Estimating Median House Prices

Nondisclosure laws and other factors have hindered the production and release of the median home prices in many areas across the country. This paper attempts to fill the gaps and develops a simple approach to estimating median prices for a geographically complete set of areas. The methodology begins by aggregating mortgage-level data from Fannie Mae, Freddie Mac, the Federal Housing Administration, and First American CoreLogic. Redundant observations are removed from the aggregate data and median home prices are calculated from the resulting dataset. Using county recorder data obtained for several hundred counties across the United States, the methodology then estimates the relationship between the calculated median prices and medians determined from the recorder data. The paper illustrates how this relationship can then be used to extrapolate median home values for areas for which recorder data are unavailable. Because one potential application of this approach would be to support the setting of conforming loan limits in high-cost areas, which are calculated as a function of median prices, actual 2009 high-cost-area conforming loan limits are then compared to the loan limits that would have been in effect had the approach been used to set the limits. The paper also briefly discusses the application of the basic methodology to estimate a national average home price, a statistic important for the setting of the national conforming loan limit.
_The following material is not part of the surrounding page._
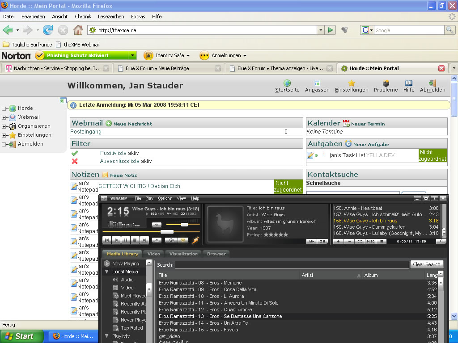Click the Neue Nachricht link
Viewport: 458px width, 343px height.
(x=132, y=124)

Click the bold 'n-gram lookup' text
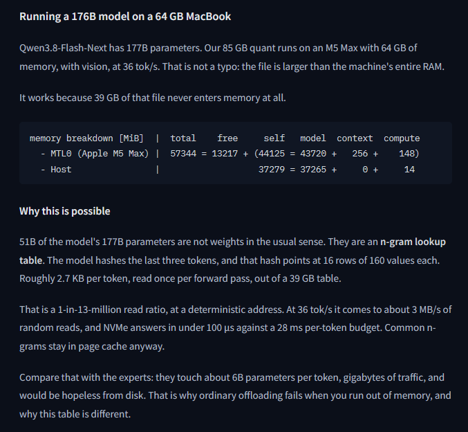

Although house price medians are regularly produced for some of the largest metropolitan areas in the United States, no single source provides a geographically complete set of medians for the entire country on a regular basis. The Federal Housing Finance Agency (FHFA) produces house price indexes (HPI) that reflect price changes for virtually every county in the United States but price level information (such as average prices or median prices) currently is not released. The data sample used by FHFA to construct its indexes is constrained to homes financed with conforming mortgages. This constraint could introduce bias into any median or average price measure that might be produced.2 To be sure, broader theoretical problems plague any summary measure of home values that might be constructed by FHFA or any other entity. For example, sample selection bias can be a significant problem if measurement of values only occurs when a specific event happens. When transaction prices (e.g. sales prices) are used to measure median home values, for instance, that metric can be biased if homes that transact in any given period are not representative of the underlying housing stock.